A Kind Sort of Monday
Monday, June 15, 2026 at 10:16PM
Haris Abdul Rahman in Clinic, Diary, work

Please click the photo above to play the daily videoThe week began the way Mondays rarely have the decency to: gently. A clean, unbothered sort of sunshine over the city, the kind that makes even the car parks look briefly forgivable. And then, against all reasonable expectation, the traffic behaved. Lanes moved. People indicated. I arrived with time to spare and a faint suspicion that I'd misjudged the day entirely.

That suspicion lasted roughly as long as it took to begin the rounds. Things found their momentum immediately — no slow warming up, no easing in. The morning simply started at full volume and assumed I'd keep pace, which I did, because the alternative was to be left behind by my own schedule. There's a particular satisfaction in a morning that asks a lot of you and gets it, even if it leaves you slightly winded by the back half.

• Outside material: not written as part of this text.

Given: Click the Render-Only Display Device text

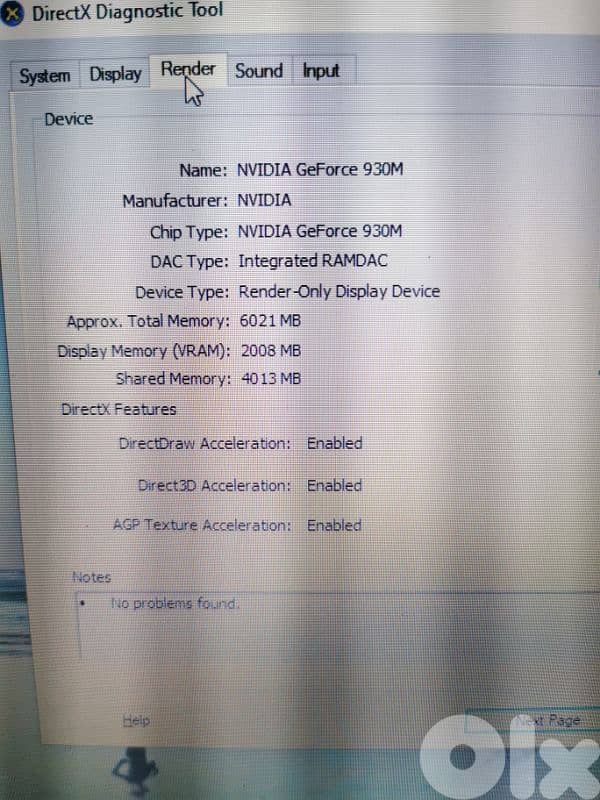Looking at the screenshot, I should pyautogui.click(x=339, y=292).
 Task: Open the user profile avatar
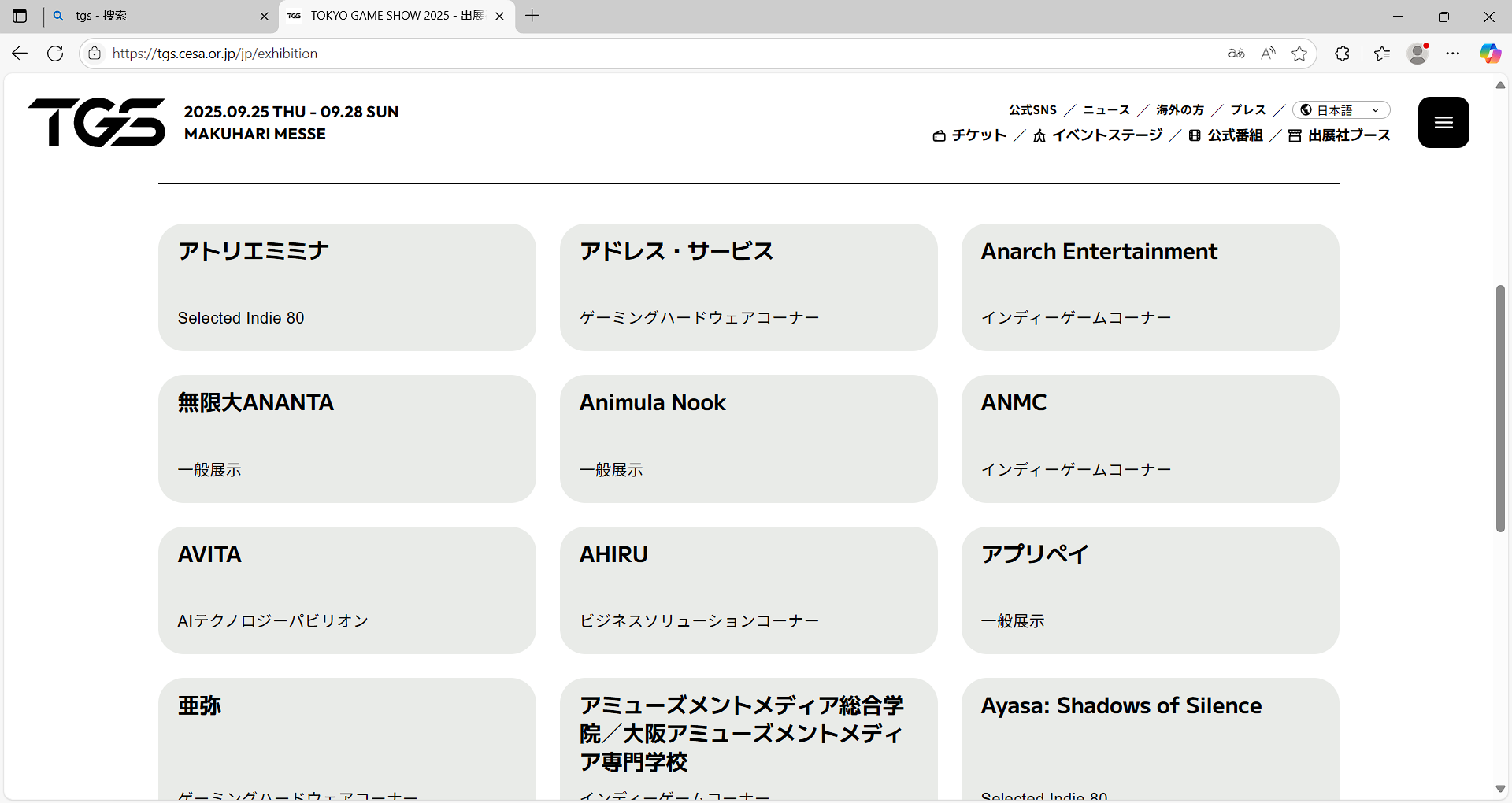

By the time the afternoon arrived, I'd earned a pause, and I took it in the lounge with the football on. The World Cup is upon us again — bigger this year, sprawling across three countries and rather more teams than strictly seems necessary — and I'd missed enough of the weekend to feel out of step. So I sat and caught up, half watching, half simply enjoying the unhurried company of a game that asks nothing of you but your attention. There's something restful about a tournament happening in another hemisphere entirely. The drama unfolds politely in the background, on its own time, indifferent to whether you're keeping up.

I wasn't allowed to grow too comfortable. The afternoon clinic was waiting, and it turned out to be a long one — the sort that begins reasonably and then quietly expands, each name on the list bringing a little more than its single line suggested. These are not difficult afternoons, exactly. They're just full. You give what each moment needs and look up some time later to find the light has changed and the day has moved on without telling you.

The rounds afterwards ran late, as they tend to when the clinic overruns its welcome. By the time I finished, the gentle morning felt like something that had happened to a different person. The kind weather, the obliging traffic — all distant, faintly improbable. The day had taken back its dues with interest.

Dinner was waiting at home when I got there, which is its own quiet kindness, the sort that doesn't announce itself but matters enormously. To arrive somewhere and find that the next thing is already taken care of, that someone has thought ahead on your behalf — there's no improving on it after a long stretch.

And so the new week is properly launched. It began kindly and ended tired, which is a fair enough trade and probably the natural shape of these things. What I need now is straightforward and unglamorous: rest. The football will keep. Tomorrow will arrive regardless. For tonight, that's quite enough to be getting on with.